SOURCE MATERIAL:
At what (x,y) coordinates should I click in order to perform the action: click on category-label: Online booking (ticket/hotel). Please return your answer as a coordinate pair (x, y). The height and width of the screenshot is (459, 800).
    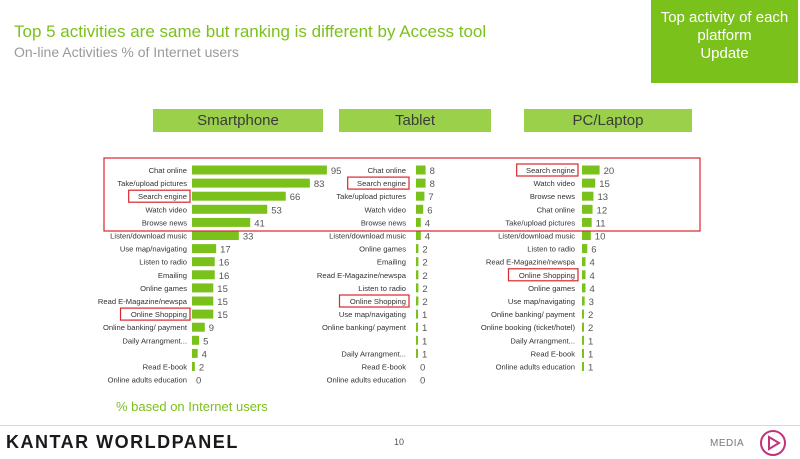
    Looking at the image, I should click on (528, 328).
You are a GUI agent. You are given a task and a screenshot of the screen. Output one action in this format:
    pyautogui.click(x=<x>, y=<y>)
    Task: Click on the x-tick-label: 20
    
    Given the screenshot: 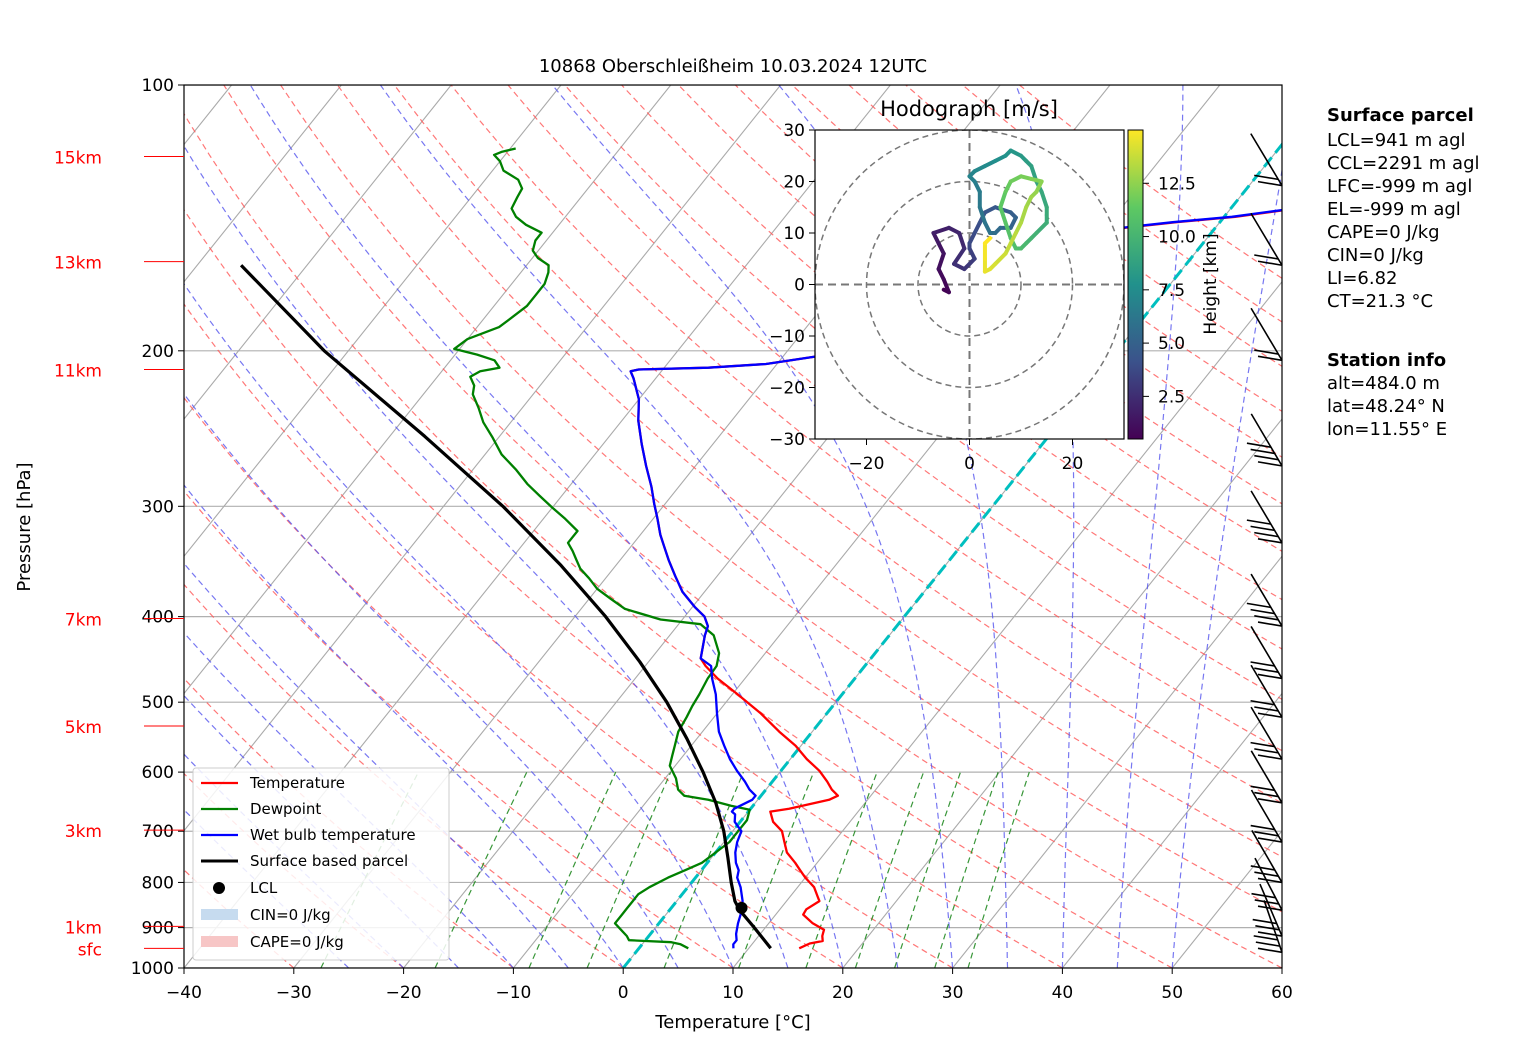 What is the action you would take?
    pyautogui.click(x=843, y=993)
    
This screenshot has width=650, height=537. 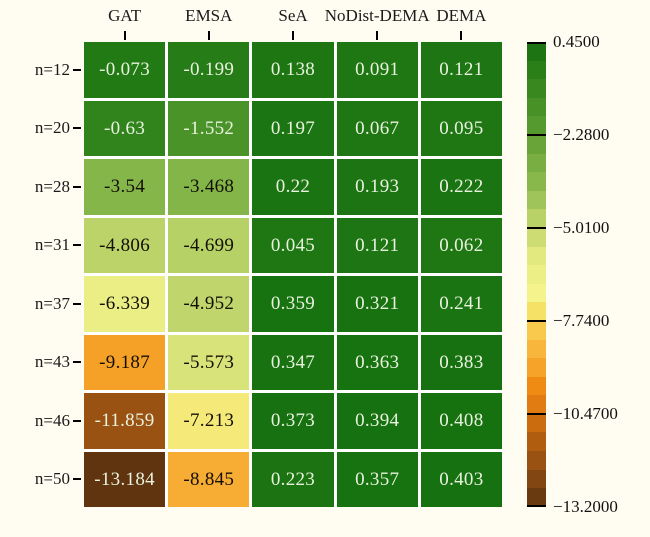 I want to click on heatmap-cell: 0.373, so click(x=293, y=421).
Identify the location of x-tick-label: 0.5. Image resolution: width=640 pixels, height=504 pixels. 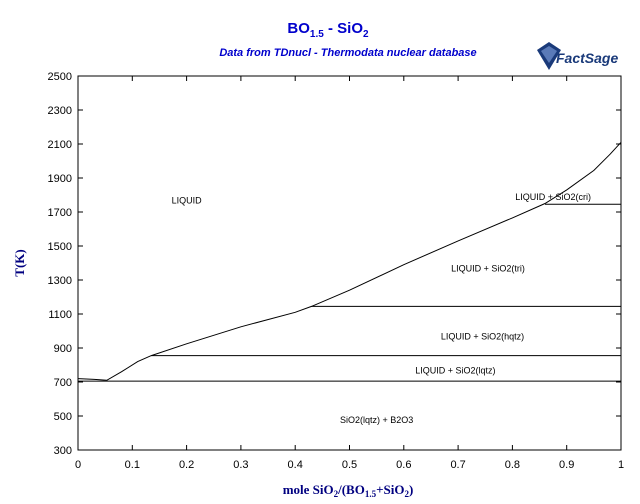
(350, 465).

--

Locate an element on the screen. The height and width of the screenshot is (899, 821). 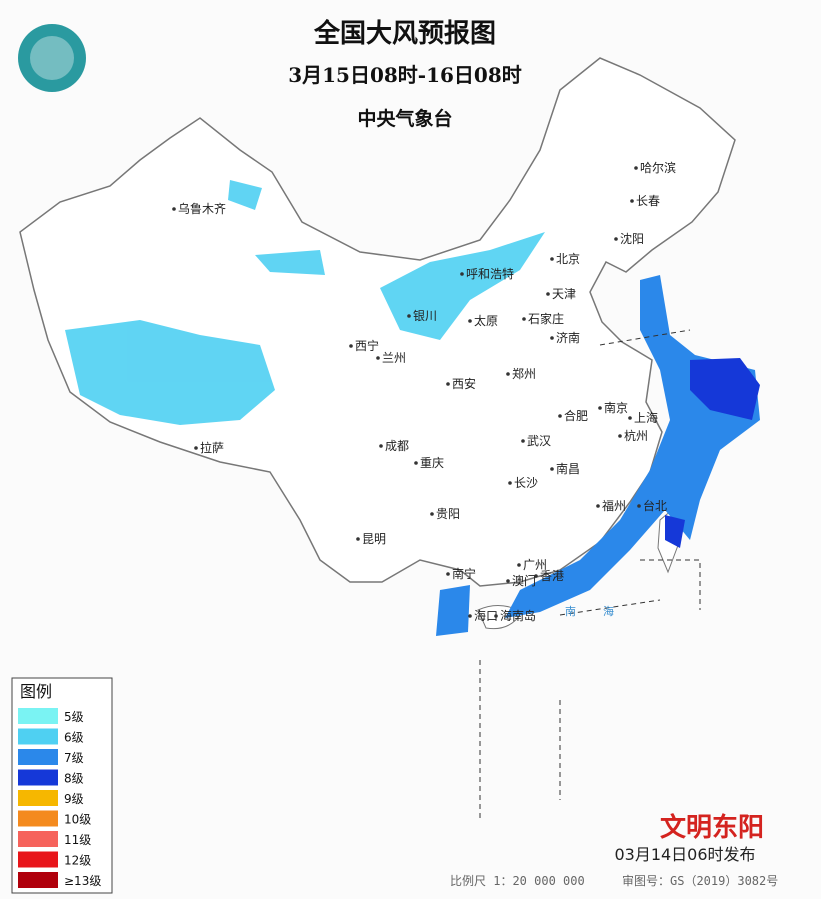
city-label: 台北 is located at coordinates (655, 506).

...

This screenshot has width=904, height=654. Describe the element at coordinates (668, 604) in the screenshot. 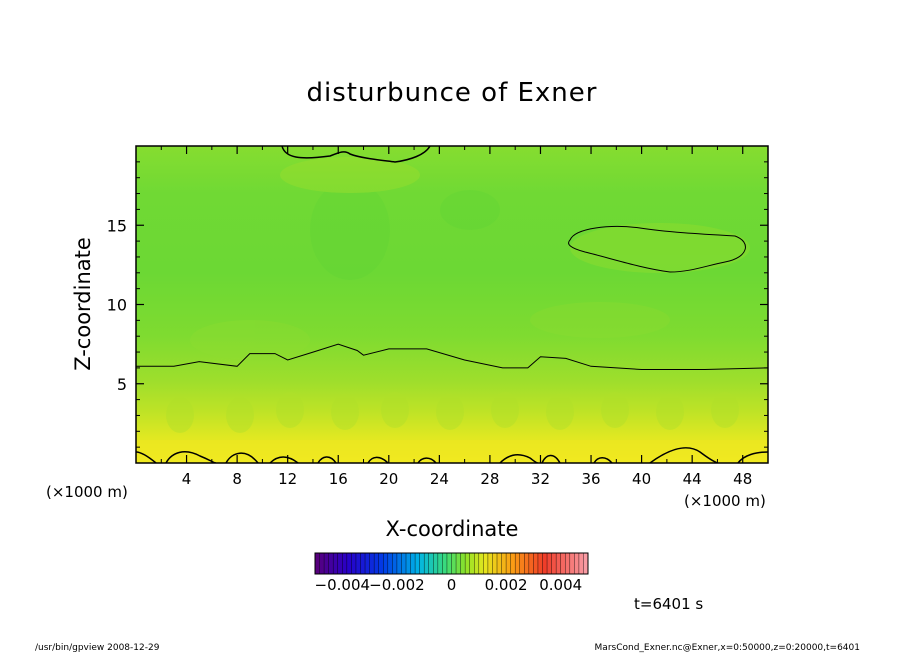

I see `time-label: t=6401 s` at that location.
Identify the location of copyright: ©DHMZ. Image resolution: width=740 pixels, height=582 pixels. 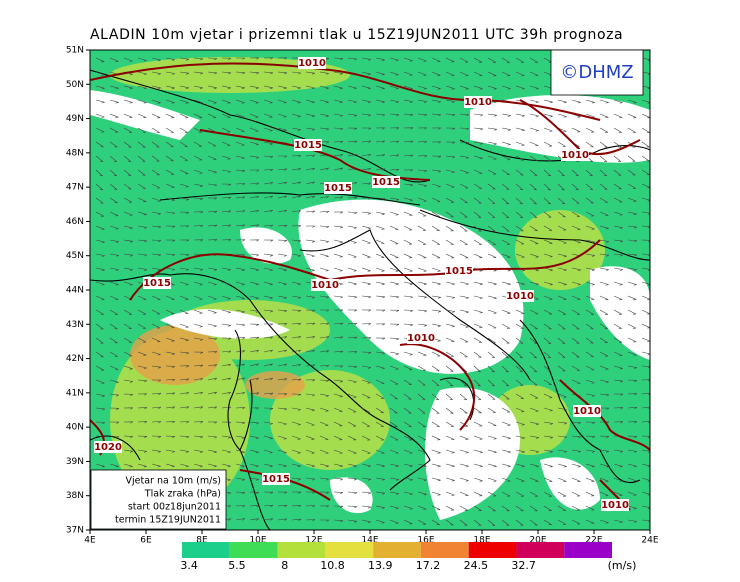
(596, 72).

PROBLEM TO WORK ON: Copy the listing from the line with "Identify the location of x-tick-label: 0.5." through the line with "(350, 465).", offsetting each coordinate in the answer by 108 and keeping every other word and number unchanged. Leave the pictures out.

ANSWER TO THIS EXERCISE:
Identify the location of x-tick-label: 0.5. Image resolution: width=640 pixels, height=504 pixels. 
(458, 573).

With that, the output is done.